__WORK TO DO__
Copy the listing from the line that contains "You are a computer-use agent. This" through its end, but substitute "Task" for "Instruction" and keep everything else unchanged. Omit the pictures from your answer.

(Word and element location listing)

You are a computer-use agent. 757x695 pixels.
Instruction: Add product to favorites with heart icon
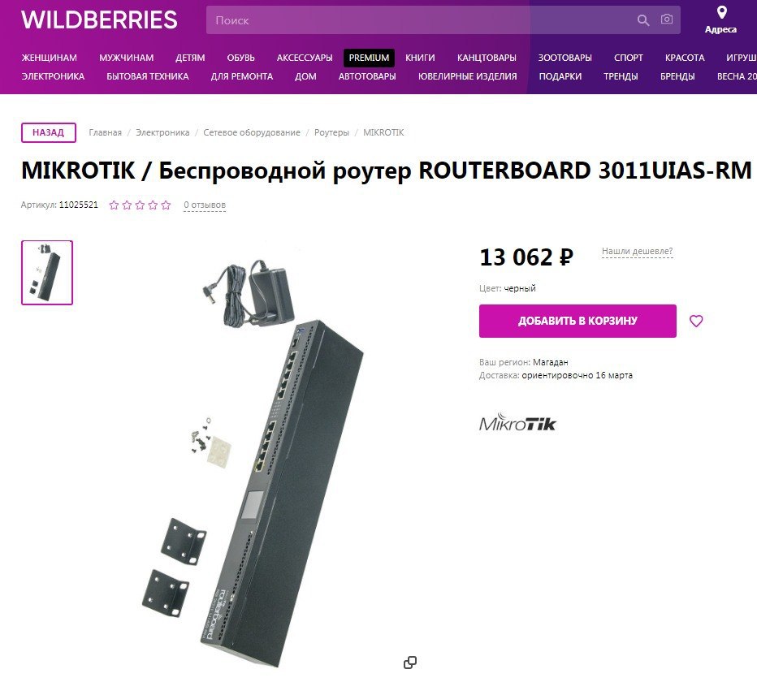pyautogui.click(x=696, y=321)
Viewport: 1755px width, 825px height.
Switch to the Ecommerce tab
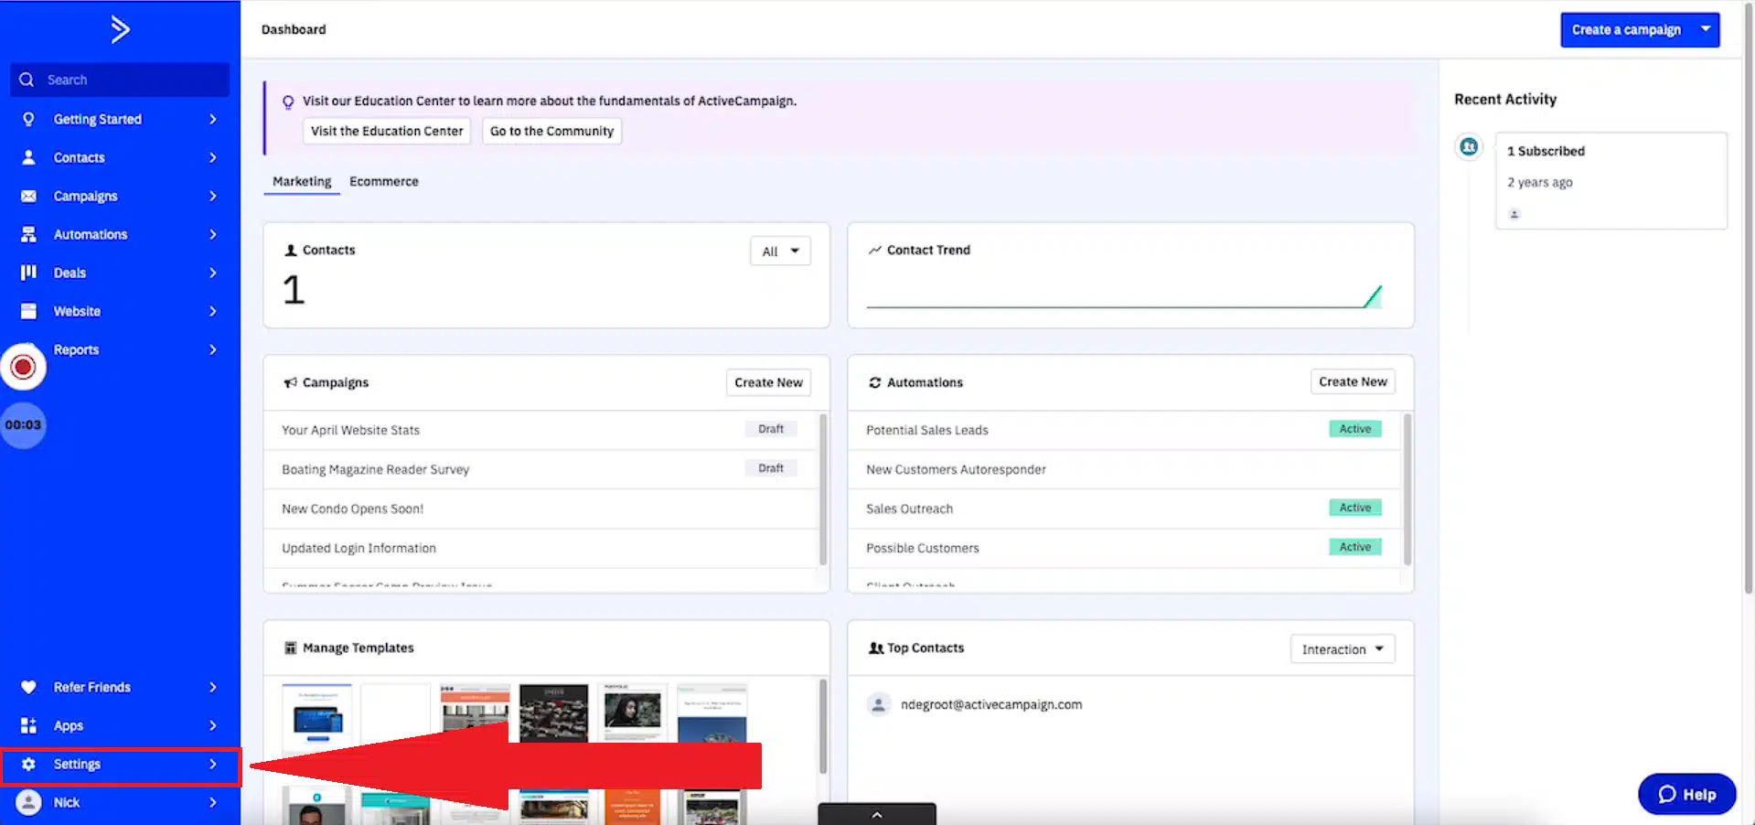[383, 181]
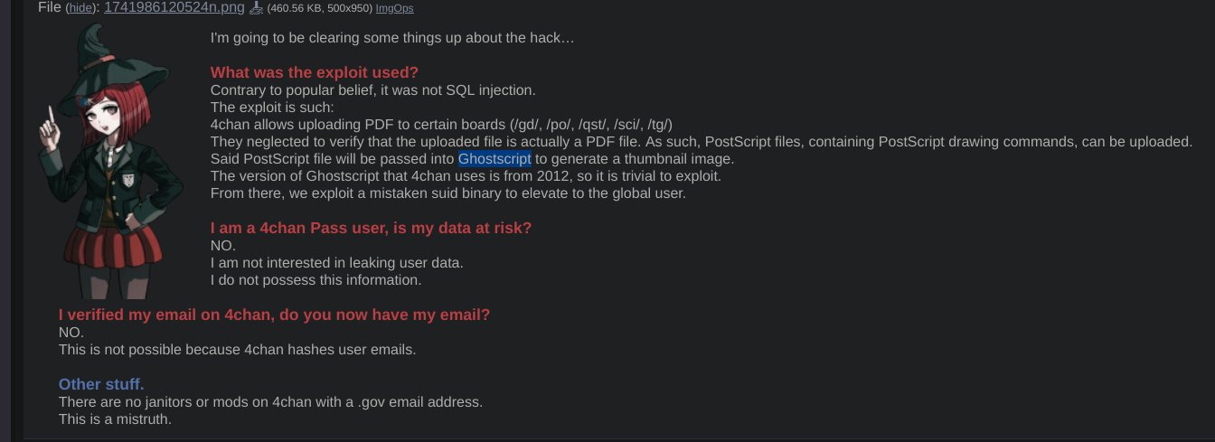Click the line "Contrary to popular belief"
Screen dimensions: 1215x442
click(372, 90)
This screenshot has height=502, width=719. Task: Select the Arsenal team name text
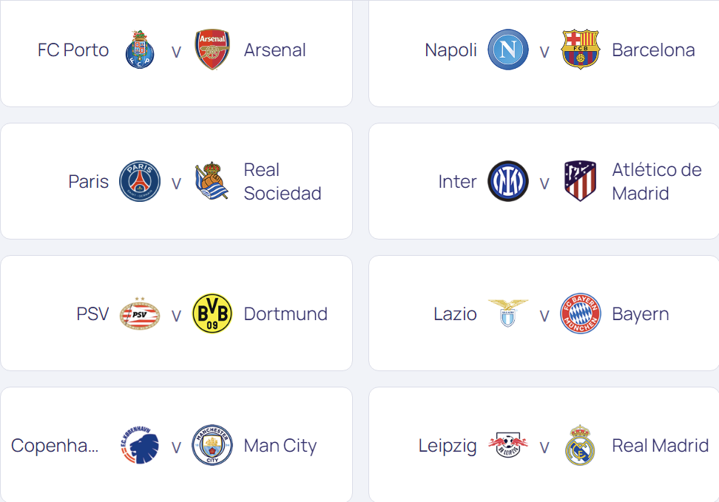pyautogui.click(x=274, y=50)
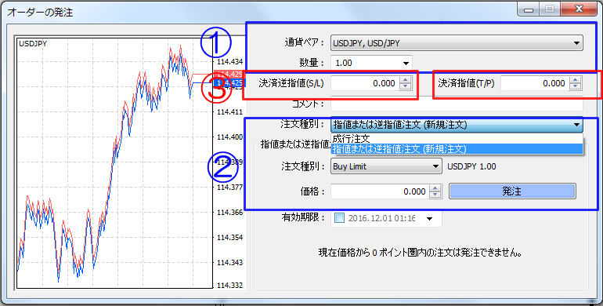Increase the 価格 value with up arrow

[435, 188]
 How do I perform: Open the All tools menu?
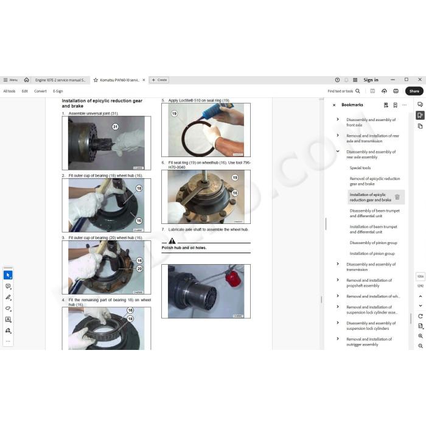click(9, 91)

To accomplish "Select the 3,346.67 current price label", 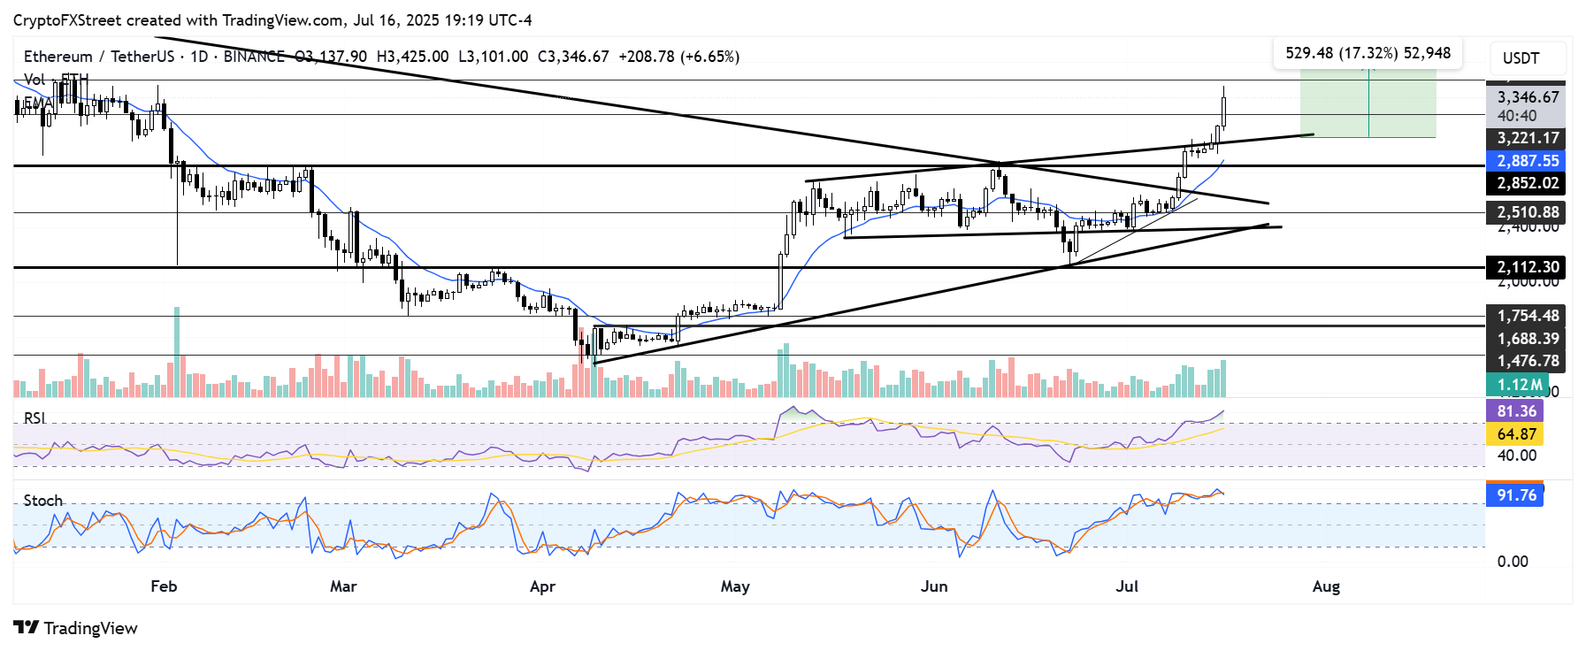I will tap(1528, 97).
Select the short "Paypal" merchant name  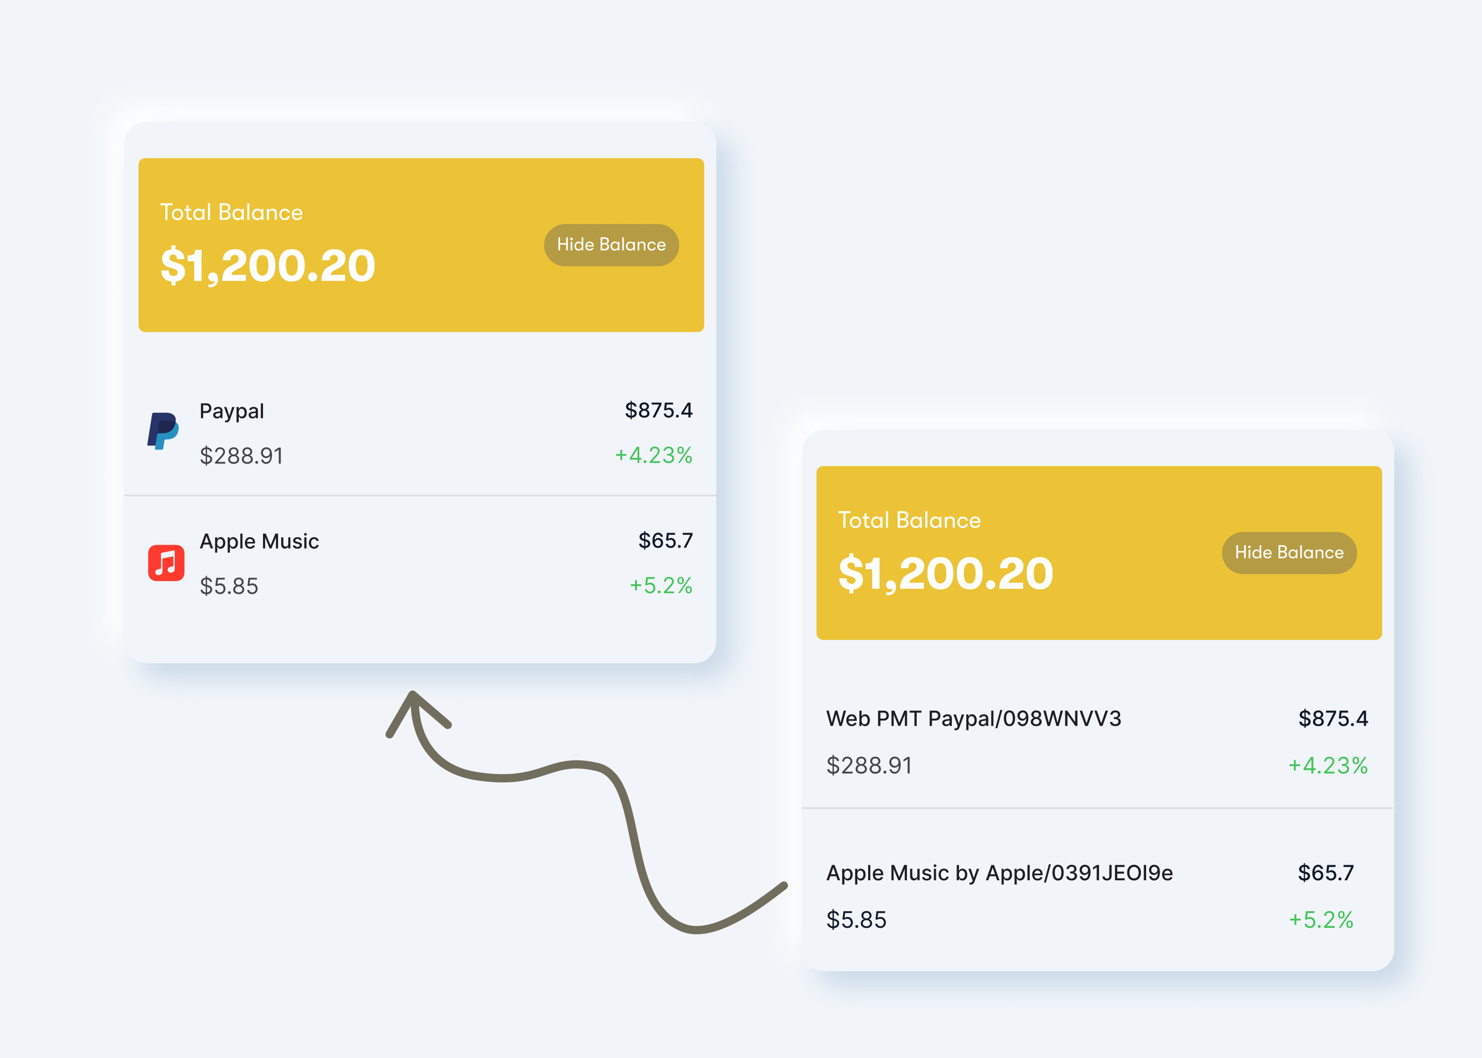(x=231, y=411)
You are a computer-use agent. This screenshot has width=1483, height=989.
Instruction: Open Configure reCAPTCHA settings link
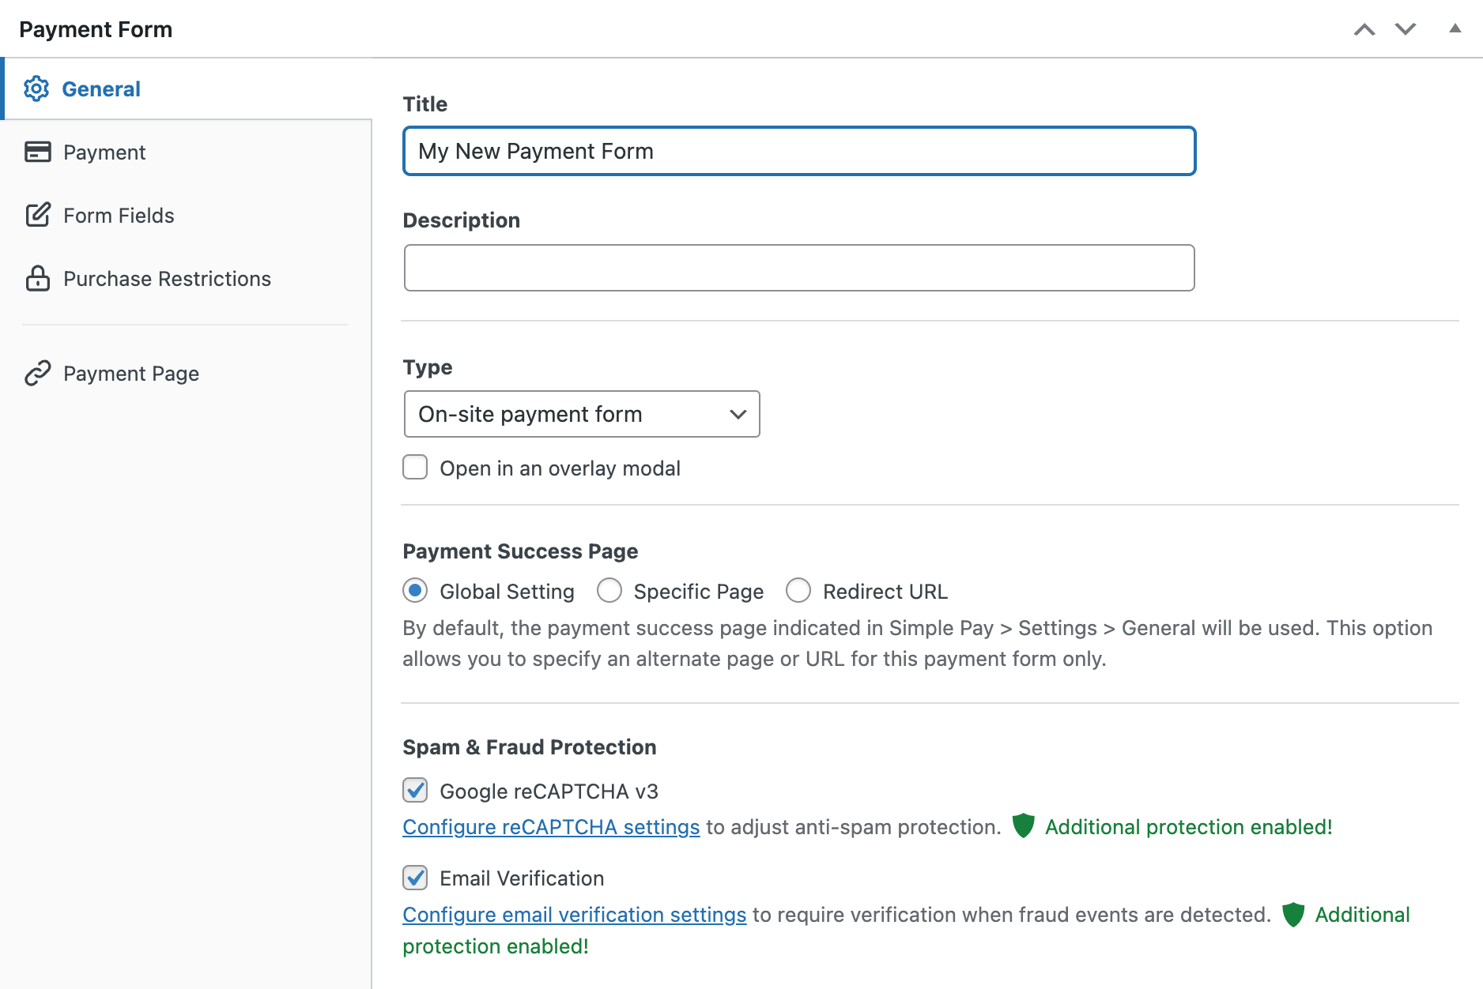pos(551,826)
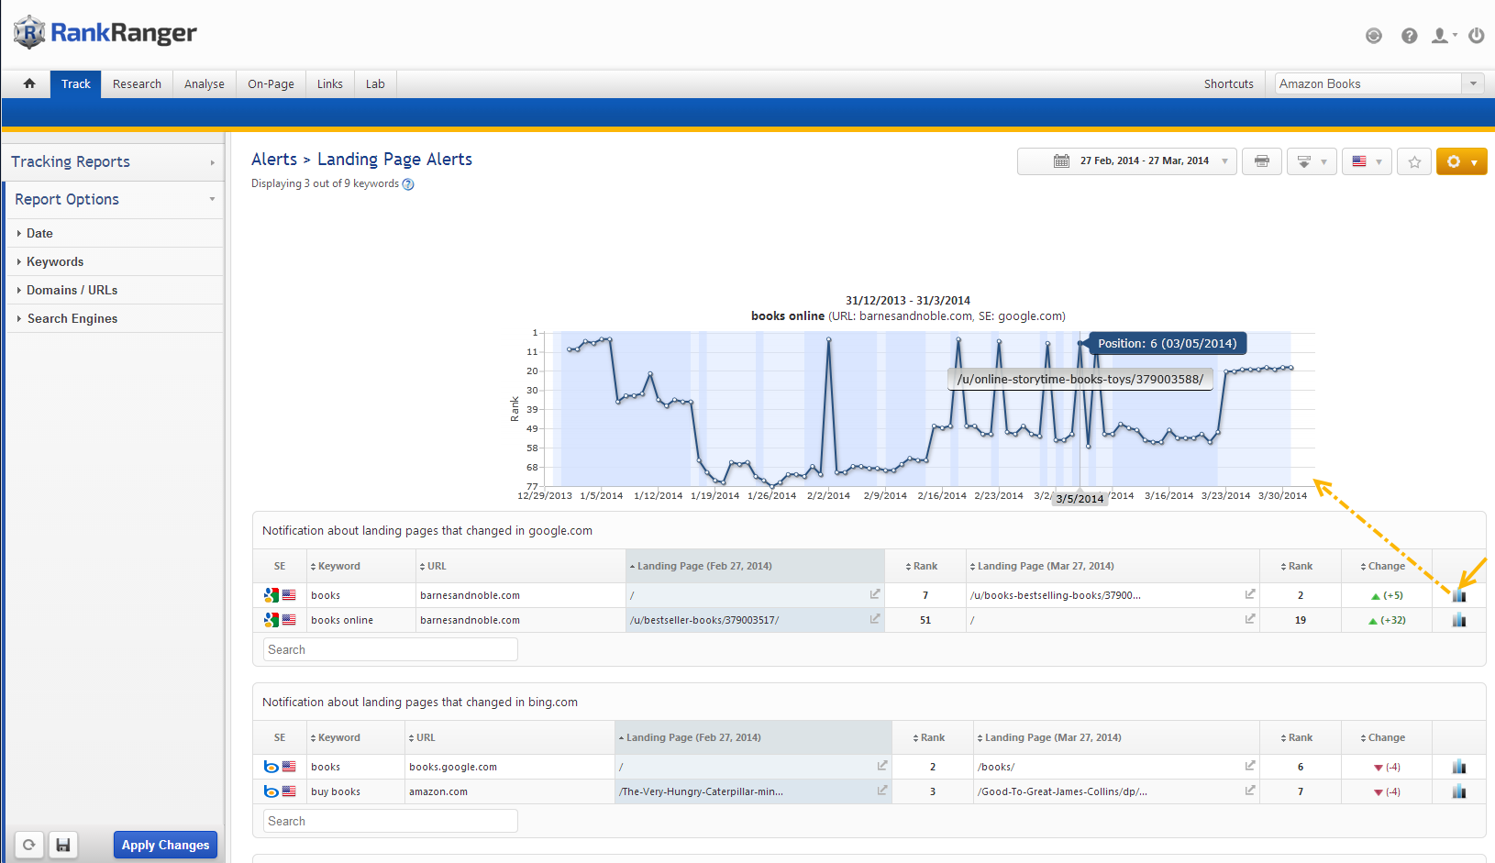Open graph icon for books online row

[x=1458, y=620]
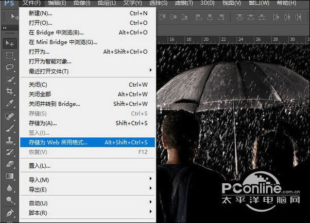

__SOLUTION FOR THIS TASK__
You are a computer-use agent. This screenshot has width=1483, height=989.
Task: Open Configure reCAPTCHA settings link
pos(551,826)
Open graph icon for books online row

[x=1458, y=620]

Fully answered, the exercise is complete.